We found that most publications related to cblC disease are case reports; we only found a few case series and small longitudinal studies; no controlled trials were identified. The clinical evaluation, biochemical parameters, monitoring strategies, and management of patients differed significantly among studies, and most did not include genotype data. The heterogeneity among publications and the lack of classification tools complicated the analysis and comparison of the data obtained.

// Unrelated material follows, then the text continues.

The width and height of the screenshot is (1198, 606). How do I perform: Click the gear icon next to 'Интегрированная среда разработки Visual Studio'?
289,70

Although cblC disease was identified more than 40 years ago, the management strategies have remained largely unchanged. Parenteral OHCbl remains the treatment of choice, and its use has likely decreased the infantile mortality rate in cblC disease considerably (Rosenblatt et al. 1997
). However, the treatment of cblC disease appears to be based on expert opinion rather than clinical trial results, similar to other rare disorders (Vockley and Vockley 2010
). Our review of the literature also showed that the treatment of cblC disease varies significantly, and patients receive different formulations, doses, and routes of administration of cobalamin. Not all patients are treated with betaine, and the supplementation of folic acid and carnitine is varied. The use of low-protein diets, which have the possibility to reduce methionine intake, is common. These therapeutic strategies are based on very limited evidence, and there have been no clinical trials to evaluate their efficacy.

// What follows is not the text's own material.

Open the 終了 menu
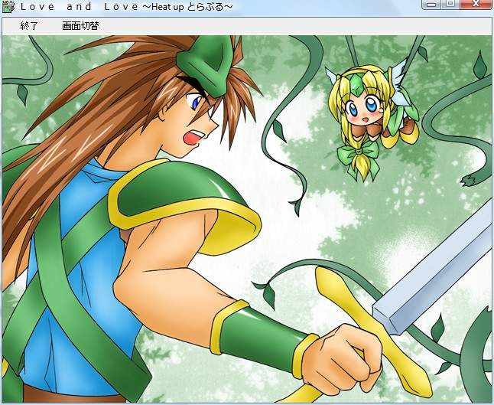Viewport: 494px width, 405px height. (x=28, y=26)
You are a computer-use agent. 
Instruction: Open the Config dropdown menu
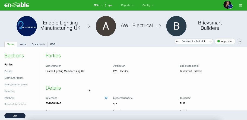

When comparing the different therapeutic strategies reported in the literature, we found that the combination of daily doses of parenteral OHCbl with betaine provides a better outcome than other therapeutic strategies. An intermediate response was seen in patients given parenteral OHCbl less frequently or in those not receiving betaine. The review of published case reports discourages the use of CNCbl and oral OHCbl alone in the treatment of cblC, as they were associated consistently with a poor outcome in the cases reviewed (, Supplementary Table 2
Although infantile mortality has decreased considerably, there is a growing population of children and young adults with cblC disease who develop complications despite treatment. Patients with early-onset disease have a progressive visual loss leading to blindness in the first decade of life. None of the current interventions seem to slow the progression to blindness, although optimized therapy with OHCbl and betaine and early prenatal therapy could play a role. Patients with late-onset cblC disease have variable visual alterations, suggesting the severity of the disease correlates with the progression of eye disease.
There are few reports describing prenatal treatment in patients with cblC, but this strategy seems to improve the outcome of patients (Patton et al. 2000
; Huemer et al. 2005
). No cases of prenatal treatment before the third trimester of pregnancy have been reported. Since cblC is a developmental disorder, the initiation of prenatal interventions at the beginning of pregnancy may have a more significant impact.
Vascular complications are a major cause or morbidity and mortality in patients with early- and late-onset cblC disease (). Hyperhomocysteinemia is a recognized risk factor for vascular complications. Although tHcy levels improve with appropriate treatment in cblC disease, they are rarely reduced to safe levels. In our review of the literature, most patients remain in the moderate (26–50 µM) or severe (>50 µM) range, and several have levels above 100 µM. Interestingly, we found tHcy levels above 45 µM have been reported to be associated with the development of vascular complications in several patients. Whether these metabolite levels represent a goal for treatment is uncertain, but it is possible that if tHcy concentrations in cblC could be decreased below this range with optimized OHCbl and betaine doses, outcomes could be affected.
In conclusion, controlled studies are needed to provide appropriate evidence to guide clinical decisions in cblC disease, as has been suggested for other inborn errors of metabolism (Steiner 2005
; Vockley and Vockley 2010
). These include longitudinal studies to better define the natural history, progression, and factors associated with outcome in cblC disease. The information provided by such studies can be used to create appropriate classification tools to monitor patients and guide the choice of outcomes in controlled studies. Clinical trials are needed to determine whether higher doses of OHCbl, prenatal treatment, or other therapies could improve the management and outcome of patients with cblC disease.